───── INFORMATION ─────

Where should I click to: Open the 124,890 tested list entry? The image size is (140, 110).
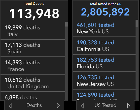pyautogui.click(x=104, y=95)
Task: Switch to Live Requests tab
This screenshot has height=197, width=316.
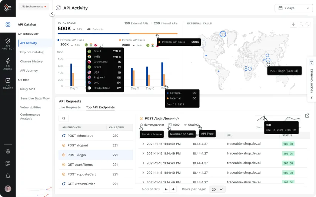Action: (70, 107)
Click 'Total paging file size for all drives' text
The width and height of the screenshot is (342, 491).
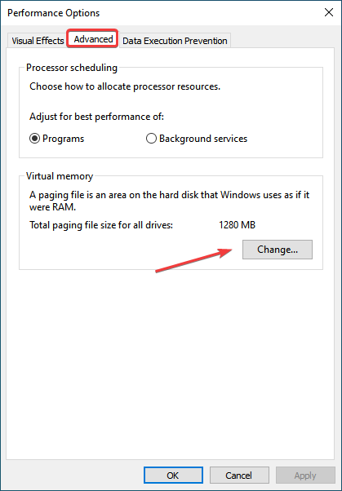pos(101,225)
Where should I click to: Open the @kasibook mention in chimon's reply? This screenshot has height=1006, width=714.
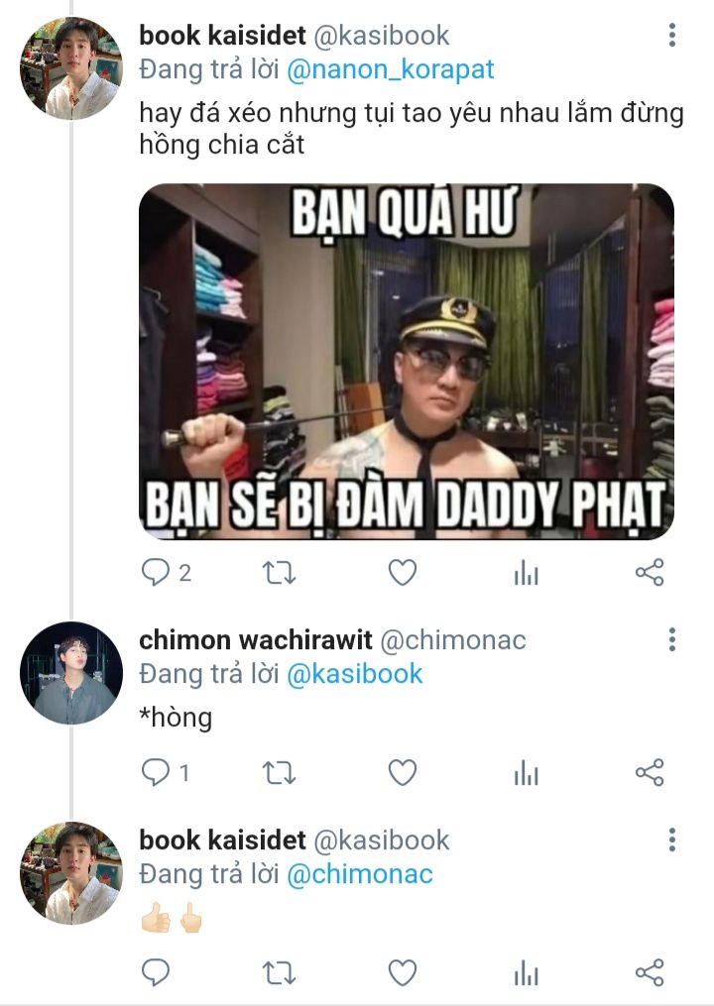354,674
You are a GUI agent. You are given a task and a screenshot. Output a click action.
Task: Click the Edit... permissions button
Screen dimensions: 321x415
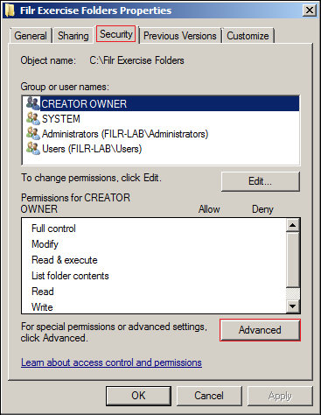point(261,181)
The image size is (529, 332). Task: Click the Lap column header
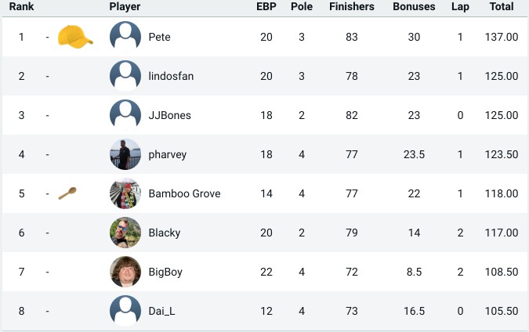click(x=460, y=6)
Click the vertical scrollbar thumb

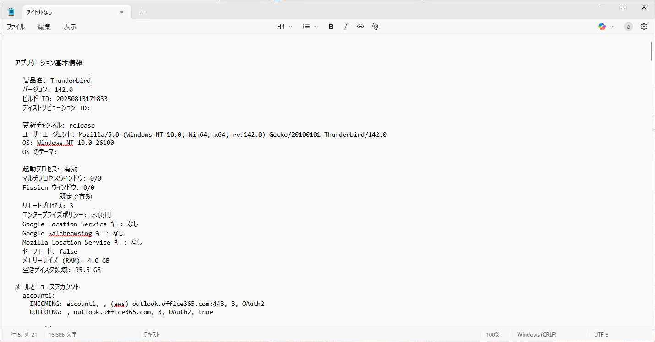[x=651, y=51]
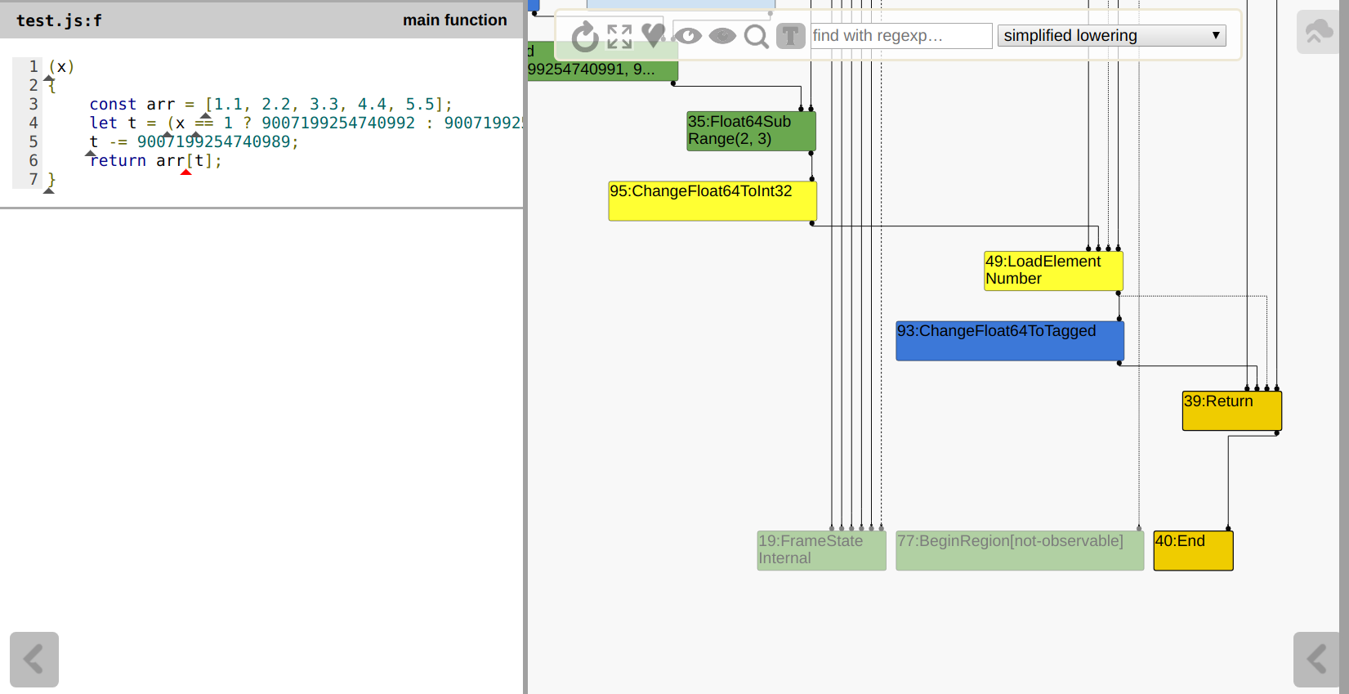Collapse the left source pane arrow
Image resolution: width=1349 pixels, height=694 pixels.
click(34, 659)
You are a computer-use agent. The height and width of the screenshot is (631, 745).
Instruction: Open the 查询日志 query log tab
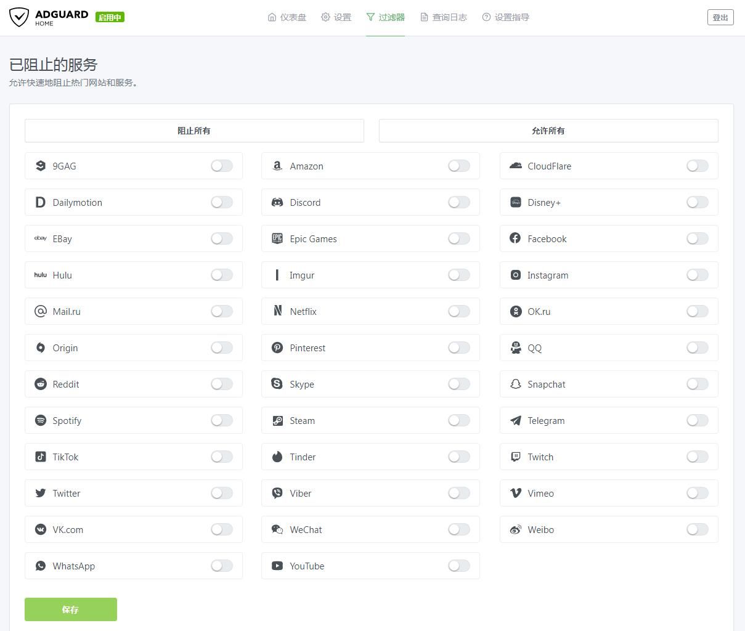pyautogui.click(x=444, y=17)
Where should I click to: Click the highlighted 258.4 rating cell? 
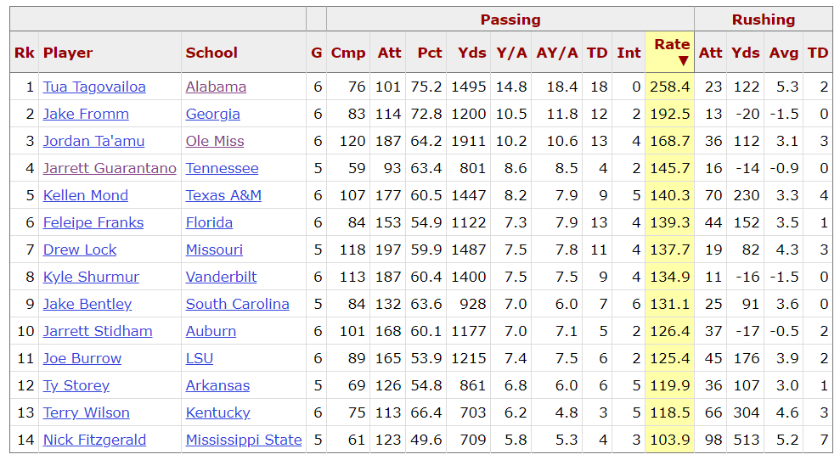pos(669,87)
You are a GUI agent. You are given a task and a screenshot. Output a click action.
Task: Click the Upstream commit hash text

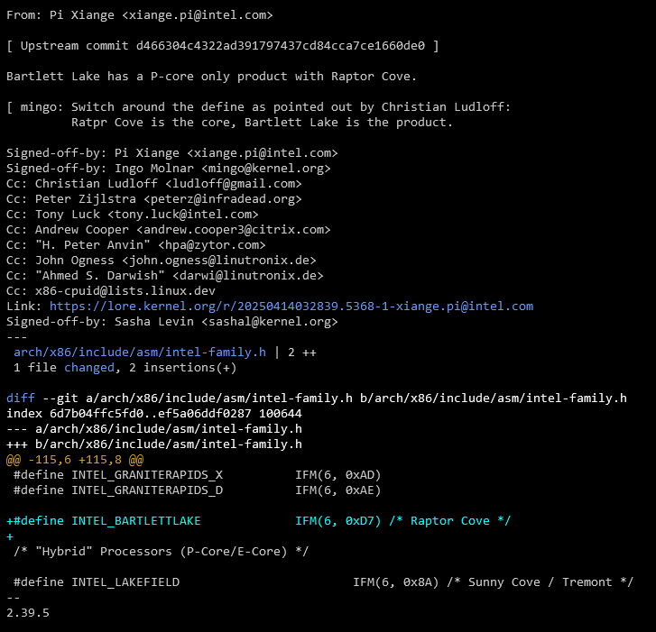coord(281,46)
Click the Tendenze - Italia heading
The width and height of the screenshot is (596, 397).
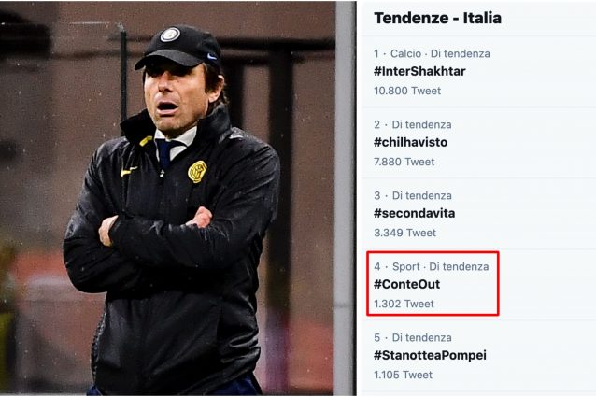(x=437, y=18)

─────

WHAT NEEDS TO BE DONE
Range to copy from the listing above: the line containing "Task: Switch to Live Requests tab" down to the line containing "Click the Tendenze - Italia heading", both included. Reproduce it exactly, minus the pictures, and add nothing.

SOLUTION TO THIS TASK
Task: Switch to Live Requests tab
This screenshot has height=197, width=316.
Action: (70, 107)
Click 'Total paging file size for all drives' text
The width and height of the screenshot is (342, 491).
pos(101,225)
Where should I click to: Open the @kasibook mention in chimon's reply? This screenshot has height=1006, width=714.
354,674
You are a GUI agent. You are given a task and a screenshot. Output a click action.
Task: Click the Edit... permissions button
Screen dimensions: 321x415
point(261,181)
The image size is (529, 332). Task: Click the Lap column header
click(x=460, y=6)
Click the vertical scrollbar thumb

[x=651, y=51]
Collapse the left source pane arrow
Image resolution: width=1349 pixels, height=694 pixels.
click(34, 659)
You are a computer-use agent. The height and width of the screenshot is (631, 745).
Instruction: Open the 查询日志 query log tab
pyautogui.click(x=444, y=17)
Where should I click to: Click the highlighted 258.4 rating cell? 
pos(669,87)
You are a GUI agent. You are given a task and a screenshot. Output a click action.
Task: Click the Upstream commit hash text

coord(281,46)
Click the Tendenze - Italia heading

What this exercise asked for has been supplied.